- _Exercise requirements_: Each record that follows should be duplicated exactly, except for its pictures.

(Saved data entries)
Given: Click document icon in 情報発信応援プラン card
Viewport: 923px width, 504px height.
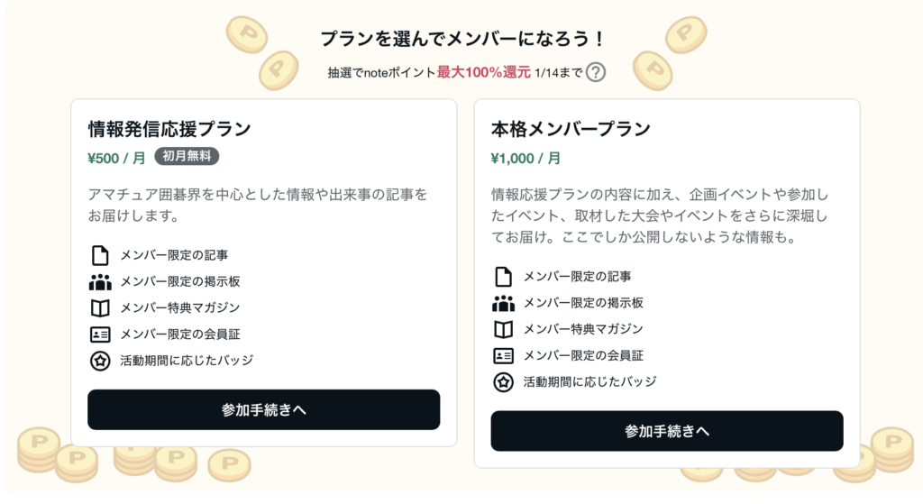Looking at the screenshot, I should (x=100, y=255).
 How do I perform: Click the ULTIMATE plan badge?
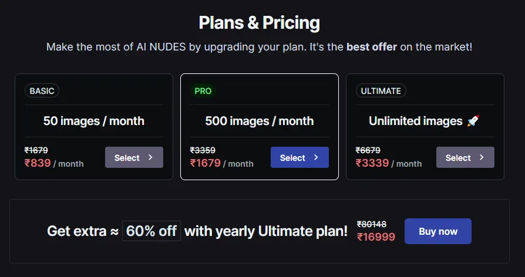pos(381,91)
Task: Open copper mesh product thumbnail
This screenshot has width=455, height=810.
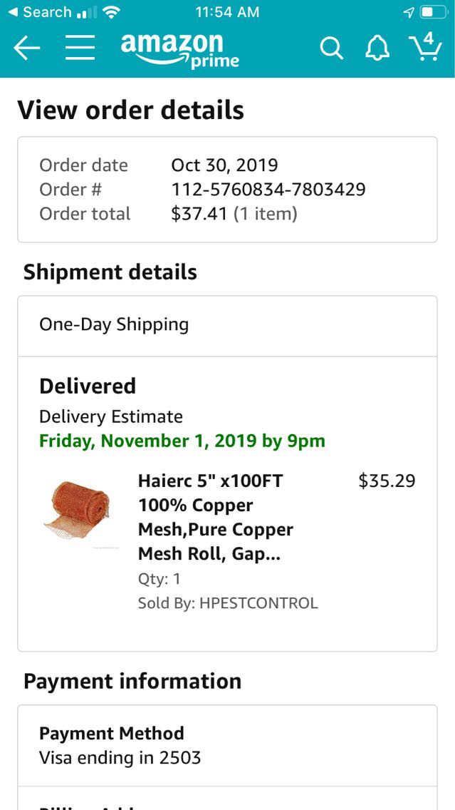Action: pos(80,508)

- _Reply_:
Given: Click document icon in 情報発信応援プラン card
Viewport: 923px width, 504px height.
Looking at the screenshot, I should (x=100, y=255).
 How do I perform: Click the ULTIMATE plan badge?
pos(381,91)
Task: Open copper mesh product thumbnail
This screenshot has width=455, height=810.
Action: pos(80,508)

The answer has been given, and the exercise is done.